Recombination rates in common population-specific (CPS) SNP-enriched regions. A. The expected and observed number of hotspots (HS), defined on the basis of top 1% and 5% recombination rates) and coldspots (CS) (defined on the basis of lowest 1% and 5% recombination rates) in CPS SNP-enriched regions. (A) Recombination rates for the YRI was estimated on the basis of the HapMap24 YRI specific map downloaded using the UCSC table browser. The distribution of hotspots in regions detected by length based (5-kb) and window based (50-SNP) approaches using the top 1% (indicated with _1) and 5% (shown by _5) recombination rate is shown (B) The combined recombination map was used to identify whether the observed pattern of distribution of hotspots and cold spots in YRI also hold for JPT, LWK and CHINESE population specific windows (based on top 5% recombination rates).
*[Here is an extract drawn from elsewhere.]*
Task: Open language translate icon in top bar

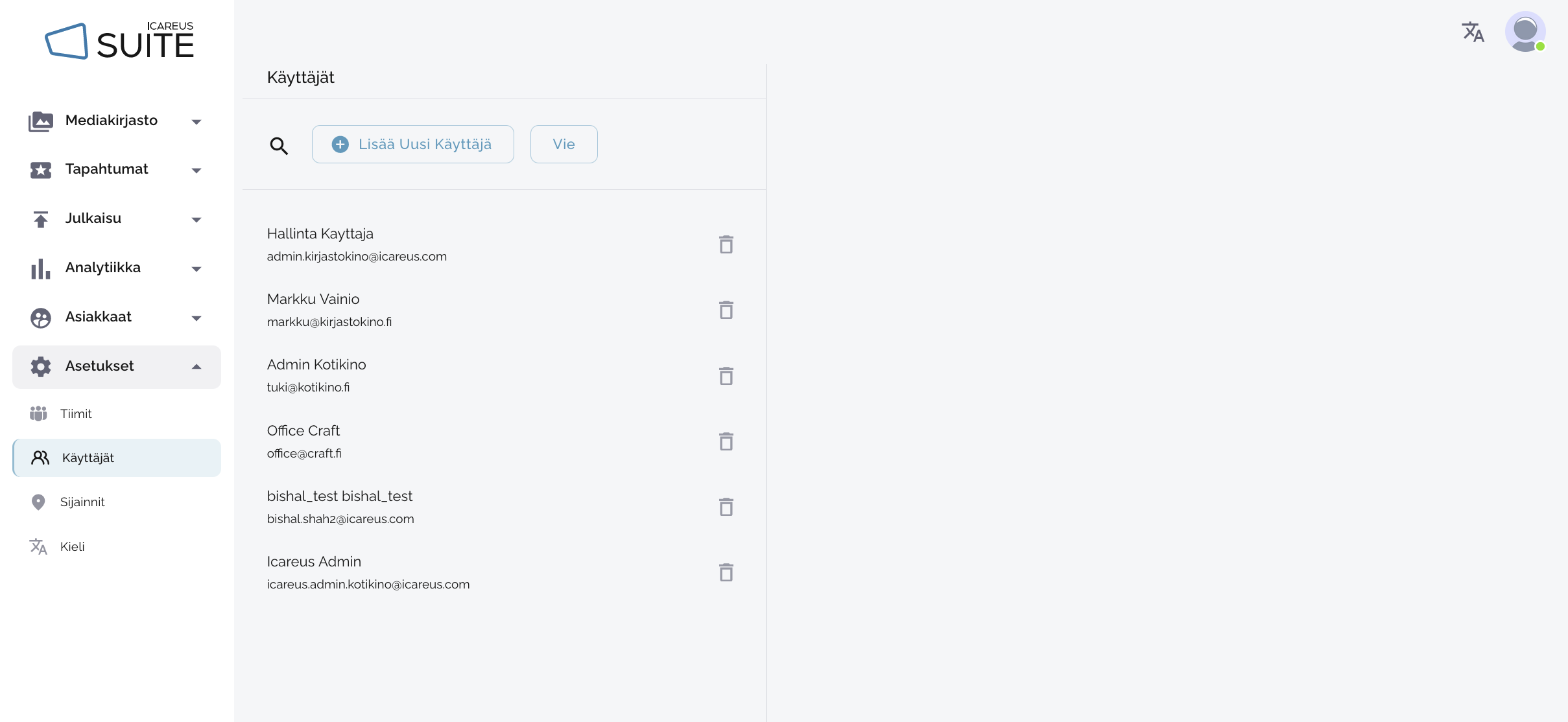Action: (1473, 32)
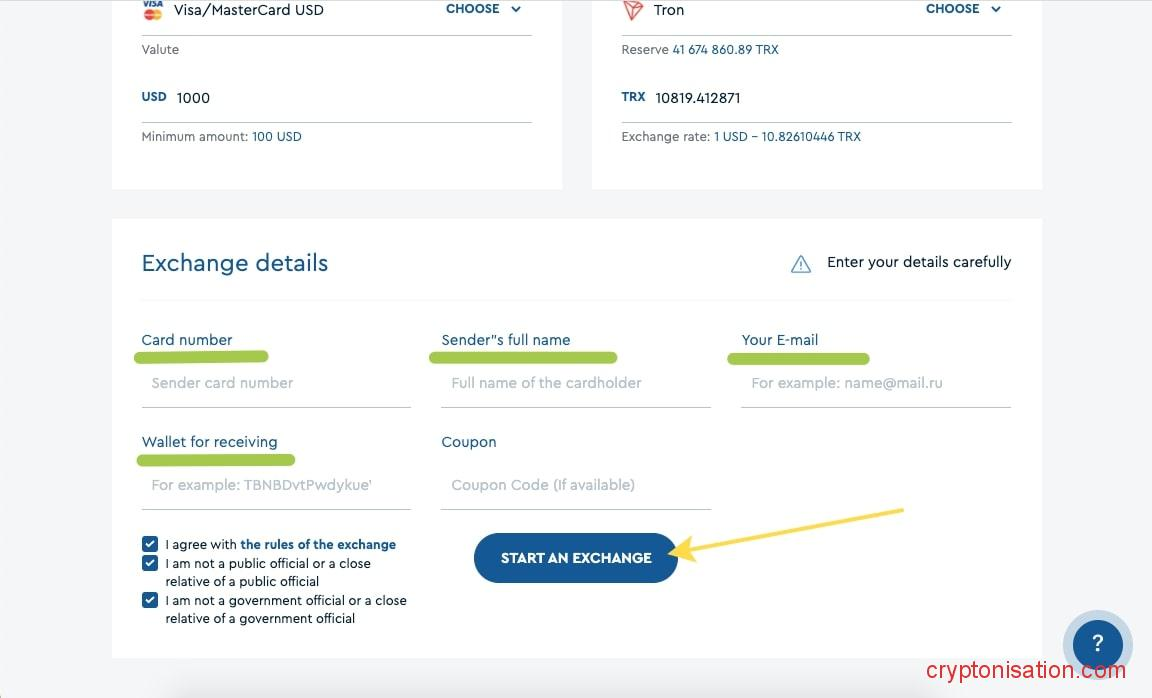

In addition to individual populations, the CPS SNP-enriched windows for all four populations taken together (ALL_HS and ALL_CS) are also shown.

Figure 7

Localization of common population-specific (CPS) SNPs in genomic regions defined on the basis of gene architecture. The majority of the CPS SNPs were found to be intergenic and intronic. The category ncRNA includes various types of non-coding RNAs and the category “other” includes upstream, downstream and UTR SNPs. The expected distribution based on overall occurrence of SNPs in human genome is shown as “Background”.

Figure 8

Ingenuity canonical pathways enriched with common population-specific (CPS) SNPs. The 5 most overrepresented pathways for each population identified using IPA are shown. N_CPS denotes the number of CPS SNP containing genes in the pathway and N_TOT denotes the total number of genes in the pathway. Each pathway which was found to occur in two or more populations is shown in bold and a distinct colour.